Approaches for Managing the Costs of U.S. Nuclear Forces, 2017 to 2046

This report from the Congressional Budget Office contains lots of facts and figures on nuclear weapons, along with some underwhelming proposal for reducing their costs a little bit. But no proposals for limiting them or even scaling them back by much.

What strikes me right away is not how expensive they are, but how cost-effective they actually are. That is, no country could ever afford to match the firepower and deterrent effect of nuclear weapons with conventional weapons. That is one thing that makes them so diabolically hard to get rid of.

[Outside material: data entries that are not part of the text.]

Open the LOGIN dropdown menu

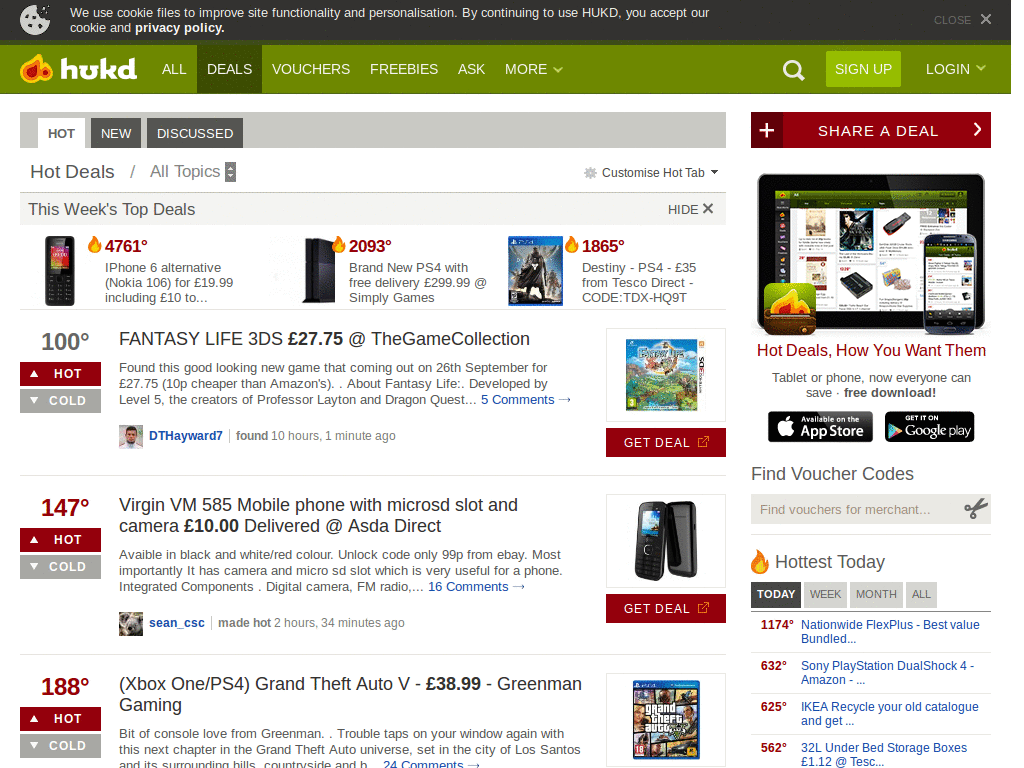click(955, 69)
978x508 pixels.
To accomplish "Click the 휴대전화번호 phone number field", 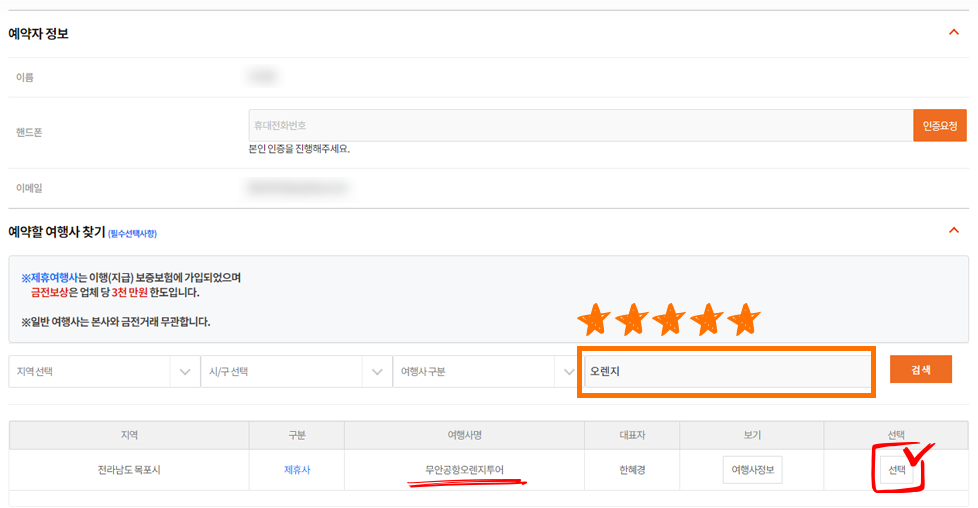I will pos(580,125).
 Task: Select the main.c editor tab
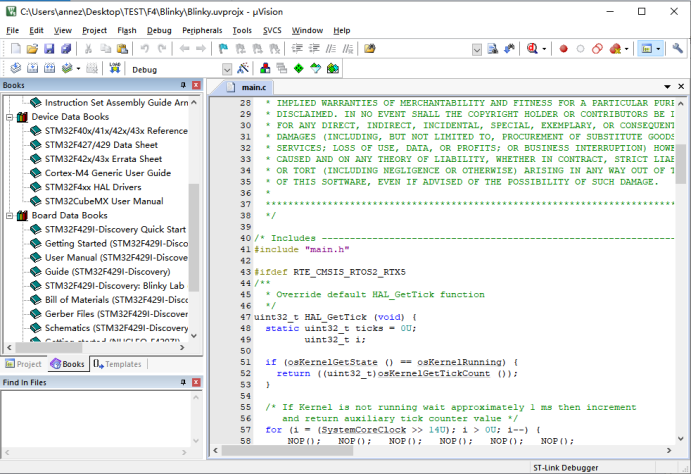click(x=252, y=87)
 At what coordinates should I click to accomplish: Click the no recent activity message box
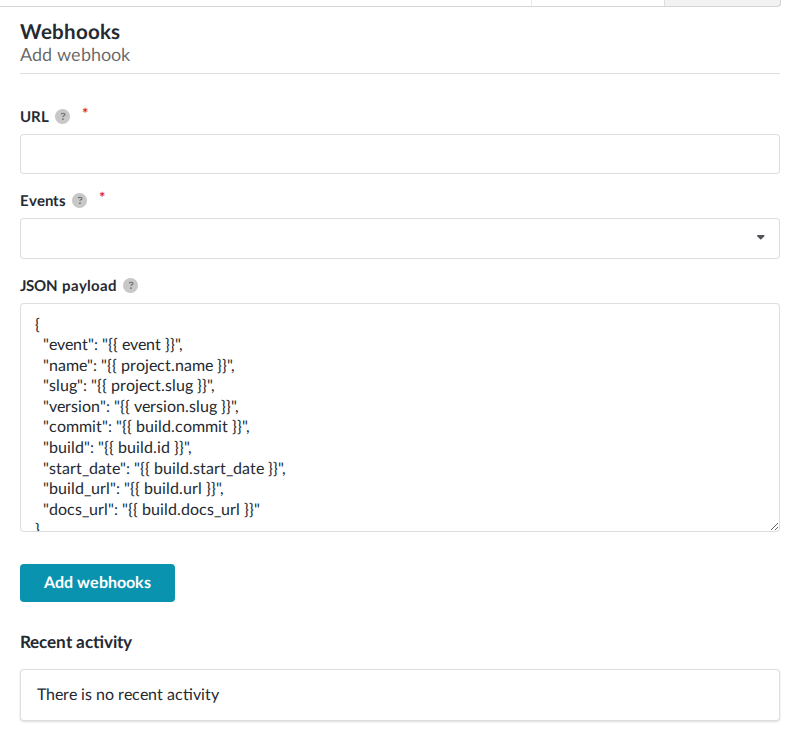click(x=400, y=695)
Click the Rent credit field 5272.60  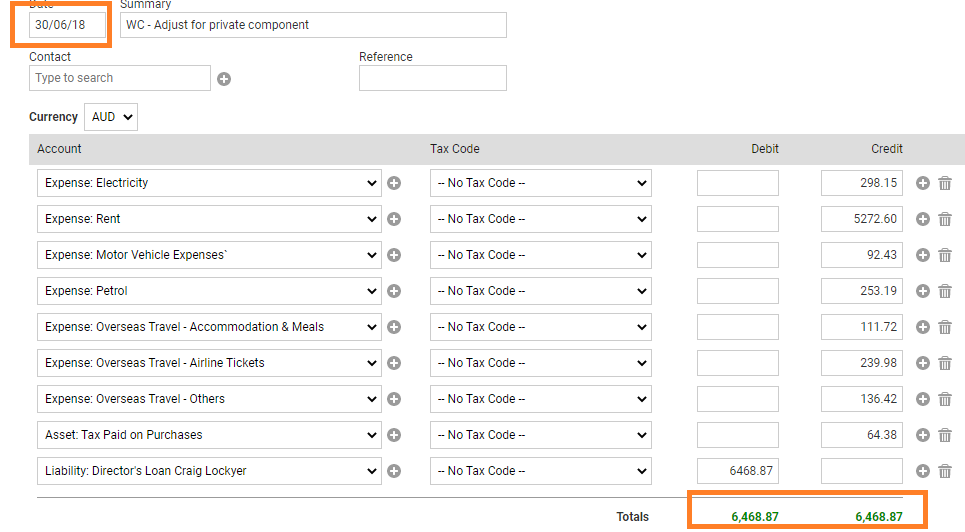click(x=862, y=219)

The other thing that struck me is how easy they actually are to get rid of. Keeping them in good working order takes a ton of maintenance effort and constant upgrades. It is not just the nuclear material or even the nuclear weapon that has to be upgraded, but the aircraft carriers, submarines, bombers, missile silos, and all the associated hardware, software, and personnel required to keep all of these components running. Just stop investing and pretty soon, you will not have a functional nuclear arsenal. Of course, having a nuclear arsenal in a state of disrepair is probably not a particularly safe thing. To unwind a nuclear program, you would have to have an organized program of decommissioning and destroying the things as they become functionally obsolete. Maybe nobody has given much thought to how to actually do that, so maybe we are locked into maintaining the arsenal because no alternative has been seriously considered.

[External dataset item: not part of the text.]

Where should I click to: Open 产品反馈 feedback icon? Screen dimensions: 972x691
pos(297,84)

The report does go into nuclear strategy a little bit. One thing I had never thought about is that if you go for a strategy of “minimum deterrence”, which means just the bare minimum number of weapons needed for a credible threat of retaliation, it might lock you into a strategy of targeting civilians. In other words, you want your opponent to believe you would lob your limited number of weapons at their cities rather than military targets. I’m not sure I quite get that – I suppose the idea is that with more weapons you could retaliate against military targets first, see how that goes, and still have the option of taking out cities as a last resort, really just out of spite. It’s also possible that with a smaller arsenal, a weak leader could be more tempted to launch a preemptive strike. I have a hard time seeing the morality of any of these scenarios.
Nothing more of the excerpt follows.